▶ Task to complete: For this exercise, please reproduce the records below word for word, from the first line through the line with "Click the date".

[Source records]
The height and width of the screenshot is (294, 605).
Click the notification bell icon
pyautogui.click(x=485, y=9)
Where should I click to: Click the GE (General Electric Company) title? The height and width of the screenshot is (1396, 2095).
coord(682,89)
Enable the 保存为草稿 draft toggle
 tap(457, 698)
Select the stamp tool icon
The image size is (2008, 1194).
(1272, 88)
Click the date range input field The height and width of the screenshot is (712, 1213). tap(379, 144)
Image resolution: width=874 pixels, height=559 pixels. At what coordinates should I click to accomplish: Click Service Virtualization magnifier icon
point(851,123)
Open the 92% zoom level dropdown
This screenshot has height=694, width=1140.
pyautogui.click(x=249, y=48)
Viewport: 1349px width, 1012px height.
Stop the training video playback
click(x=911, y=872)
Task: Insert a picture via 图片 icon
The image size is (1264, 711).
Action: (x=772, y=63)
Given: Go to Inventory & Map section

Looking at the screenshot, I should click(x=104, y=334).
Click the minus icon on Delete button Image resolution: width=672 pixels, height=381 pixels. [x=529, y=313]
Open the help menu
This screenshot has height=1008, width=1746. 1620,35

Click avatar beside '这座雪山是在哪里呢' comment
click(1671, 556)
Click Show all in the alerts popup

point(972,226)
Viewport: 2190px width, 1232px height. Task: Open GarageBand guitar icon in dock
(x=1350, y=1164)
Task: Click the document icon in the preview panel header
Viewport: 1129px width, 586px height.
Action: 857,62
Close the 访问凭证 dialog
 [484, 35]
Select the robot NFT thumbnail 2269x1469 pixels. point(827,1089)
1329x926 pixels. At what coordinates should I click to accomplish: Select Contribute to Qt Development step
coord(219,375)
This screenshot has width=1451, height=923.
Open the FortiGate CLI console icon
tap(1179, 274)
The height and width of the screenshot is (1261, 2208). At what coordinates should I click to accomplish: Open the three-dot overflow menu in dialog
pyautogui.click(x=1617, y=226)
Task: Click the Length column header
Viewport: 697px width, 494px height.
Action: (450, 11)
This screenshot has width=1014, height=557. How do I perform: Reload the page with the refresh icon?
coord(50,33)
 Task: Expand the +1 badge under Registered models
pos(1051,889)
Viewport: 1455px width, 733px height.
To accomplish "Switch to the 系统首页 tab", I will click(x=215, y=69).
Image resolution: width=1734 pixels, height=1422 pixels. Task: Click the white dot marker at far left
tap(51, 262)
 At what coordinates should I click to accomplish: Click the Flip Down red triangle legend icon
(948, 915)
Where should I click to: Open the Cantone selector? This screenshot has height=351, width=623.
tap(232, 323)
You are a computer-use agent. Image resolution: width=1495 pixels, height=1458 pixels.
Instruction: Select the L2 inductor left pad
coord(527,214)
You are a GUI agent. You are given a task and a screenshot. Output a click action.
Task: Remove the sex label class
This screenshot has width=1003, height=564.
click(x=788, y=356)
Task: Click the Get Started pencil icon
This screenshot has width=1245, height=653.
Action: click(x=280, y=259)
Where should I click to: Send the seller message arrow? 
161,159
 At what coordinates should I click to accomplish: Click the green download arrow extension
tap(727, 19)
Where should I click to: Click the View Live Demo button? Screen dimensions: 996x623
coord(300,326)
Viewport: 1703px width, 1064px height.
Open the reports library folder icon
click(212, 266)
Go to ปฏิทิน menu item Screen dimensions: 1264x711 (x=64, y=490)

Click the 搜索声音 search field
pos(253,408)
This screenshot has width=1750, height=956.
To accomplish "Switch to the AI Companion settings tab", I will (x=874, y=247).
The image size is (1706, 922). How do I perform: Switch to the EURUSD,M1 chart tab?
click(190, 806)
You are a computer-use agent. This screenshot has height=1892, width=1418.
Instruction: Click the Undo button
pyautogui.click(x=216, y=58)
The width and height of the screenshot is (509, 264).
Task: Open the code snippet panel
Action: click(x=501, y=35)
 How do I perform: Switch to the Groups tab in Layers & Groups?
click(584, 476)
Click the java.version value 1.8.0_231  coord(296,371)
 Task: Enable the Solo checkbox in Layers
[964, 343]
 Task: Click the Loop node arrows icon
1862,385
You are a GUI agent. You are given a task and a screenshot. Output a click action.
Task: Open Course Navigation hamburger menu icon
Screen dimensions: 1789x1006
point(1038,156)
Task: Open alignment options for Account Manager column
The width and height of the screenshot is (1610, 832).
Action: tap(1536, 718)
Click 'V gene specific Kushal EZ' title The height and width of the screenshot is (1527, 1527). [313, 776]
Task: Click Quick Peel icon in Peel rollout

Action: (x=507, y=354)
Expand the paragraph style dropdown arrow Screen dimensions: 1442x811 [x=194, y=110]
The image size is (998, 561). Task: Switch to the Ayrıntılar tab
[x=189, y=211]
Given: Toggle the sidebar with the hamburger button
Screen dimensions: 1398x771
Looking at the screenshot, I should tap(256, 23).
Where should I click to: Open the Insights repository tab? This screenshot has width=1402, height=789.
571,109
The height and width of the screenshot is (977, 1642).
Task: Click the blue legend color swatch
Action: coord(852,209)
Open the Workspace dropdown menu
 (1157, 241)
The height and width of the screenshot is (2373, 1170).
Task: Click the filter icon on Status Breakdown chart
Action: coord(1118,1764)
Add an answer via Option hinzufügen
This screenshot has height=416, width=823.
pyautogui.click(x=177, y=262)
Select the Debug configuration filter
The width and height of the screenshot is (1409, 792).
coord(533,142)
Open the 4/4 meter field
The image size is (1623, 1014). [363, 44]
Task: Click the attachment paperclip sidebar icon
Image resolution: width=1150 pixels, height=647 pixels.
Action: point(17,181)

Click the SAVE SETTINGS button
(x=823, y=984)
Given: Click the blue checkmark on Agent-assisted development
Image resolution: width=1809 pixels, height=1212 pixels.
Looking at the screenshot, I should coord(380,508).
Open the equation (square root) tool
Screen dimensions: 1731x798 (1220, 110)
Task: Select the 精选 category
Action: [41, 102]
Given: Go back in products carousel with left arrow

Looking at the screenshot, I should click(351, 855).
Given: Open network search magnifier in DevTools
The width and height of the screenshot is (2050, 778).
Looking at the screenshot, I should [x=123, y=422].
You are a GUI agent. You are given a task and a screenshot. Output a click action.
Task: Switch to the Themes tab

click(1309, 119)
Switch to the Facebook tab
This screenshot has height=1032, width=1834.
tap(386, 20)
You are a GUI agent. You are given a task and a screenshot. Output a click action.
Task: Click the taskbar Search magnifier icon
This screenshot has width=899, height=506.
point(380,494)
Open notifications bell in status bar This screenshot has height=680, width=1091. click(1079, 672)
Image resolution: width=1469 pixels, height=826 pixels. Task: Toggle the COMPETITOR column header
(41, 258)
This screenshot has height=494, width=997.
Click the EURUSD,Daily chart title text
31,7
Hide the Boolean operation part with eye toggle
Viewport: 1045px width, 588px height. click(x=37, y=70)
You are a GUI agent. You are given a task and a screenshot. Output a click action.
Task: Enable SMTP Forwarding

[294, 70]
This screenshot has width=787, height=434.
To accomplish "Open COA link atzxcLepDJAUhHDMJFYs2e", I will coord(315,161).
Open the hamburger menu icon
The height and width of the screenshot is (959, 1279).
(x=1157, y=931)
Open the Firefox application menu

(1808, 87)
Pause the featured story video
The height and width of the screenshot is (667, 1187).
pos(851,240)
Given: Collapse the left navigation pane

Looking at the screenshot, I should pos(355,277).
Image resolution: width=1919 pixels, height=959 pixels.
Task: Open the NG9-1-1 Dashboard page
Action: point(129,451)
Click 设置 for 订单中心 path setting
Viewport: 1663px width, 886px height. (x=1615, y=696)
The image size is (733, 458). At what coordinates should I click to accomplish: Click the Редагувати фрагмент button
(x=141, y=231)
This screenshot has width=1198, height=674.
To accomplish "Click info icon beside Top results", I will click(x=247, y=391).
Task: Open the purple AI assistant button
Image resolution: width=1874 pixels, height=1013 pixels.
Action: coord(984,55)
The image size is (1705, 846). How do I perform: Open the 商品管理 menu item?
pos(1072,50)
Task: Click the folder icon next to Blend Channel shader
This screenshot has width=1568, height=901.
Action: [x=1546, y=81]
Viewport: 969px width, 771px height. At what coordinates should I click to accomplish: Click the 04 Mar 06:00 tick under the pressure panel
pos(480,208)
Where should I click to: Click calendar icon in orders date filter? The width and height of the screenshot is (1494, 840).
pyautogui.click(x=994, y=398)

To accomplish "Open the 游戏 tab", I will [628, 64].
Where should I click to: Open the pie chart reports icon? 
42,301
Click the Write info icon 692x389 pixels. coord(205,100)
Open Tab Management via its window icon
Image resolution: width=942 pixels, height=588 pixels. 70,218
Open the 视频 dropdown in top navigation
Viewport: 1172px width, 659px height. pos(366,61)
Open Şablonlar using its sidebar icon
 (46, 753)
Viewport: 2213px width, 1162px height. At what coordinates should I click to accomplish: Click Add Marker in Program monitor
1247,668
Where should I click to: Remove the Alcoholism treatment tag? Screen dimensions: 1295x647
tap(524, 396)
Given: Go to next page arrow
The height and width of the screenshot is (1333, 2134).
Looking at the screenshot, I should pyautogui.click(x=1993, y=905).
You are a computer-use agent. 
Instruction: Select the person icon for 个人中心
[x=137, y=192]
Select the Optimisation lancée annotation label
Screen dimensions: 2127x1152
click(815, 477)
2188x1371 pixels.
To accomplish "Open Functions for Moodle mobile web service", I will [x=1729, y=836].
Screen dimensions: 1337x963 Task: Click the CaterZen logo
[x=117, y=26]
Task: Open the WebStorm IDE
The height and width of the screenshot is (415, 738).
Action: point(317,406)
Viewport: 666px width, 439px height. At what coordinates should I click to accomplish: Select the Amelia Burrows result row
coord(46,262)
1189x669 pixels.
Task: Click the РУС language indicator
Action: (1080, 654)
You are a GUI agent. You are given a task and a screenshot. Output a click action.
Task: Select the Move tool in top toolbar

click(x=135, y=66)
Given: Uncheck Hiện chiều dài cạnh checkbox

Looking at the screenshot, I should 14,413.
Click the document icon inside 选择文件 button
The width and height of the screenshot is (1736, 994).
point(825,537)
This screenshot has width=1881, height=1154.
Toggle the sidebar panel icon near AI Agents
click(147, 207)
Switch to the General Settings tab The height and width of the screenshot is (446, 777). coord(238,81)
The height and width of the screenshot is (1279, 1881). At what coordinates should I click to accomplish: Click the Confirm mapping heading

▶ Written solution:
The height and width of the screenshot is (294, 605).
Click the notification bell icon
pyautogui.click(x=485, y=9)
Where should I click to: Click the GE (General Electric Company) title? The height and width of the screenshot is (1396, 2095).
coord(682,89)
Enable the 保存为草稿 draft toggle
 tap(457, 698)
Select the stamp tool icon
The image size is (2008, 1194).
(1272, 88)
Click the date range input field The height and width of the screenshot is (712, 1213). tap(379, 144)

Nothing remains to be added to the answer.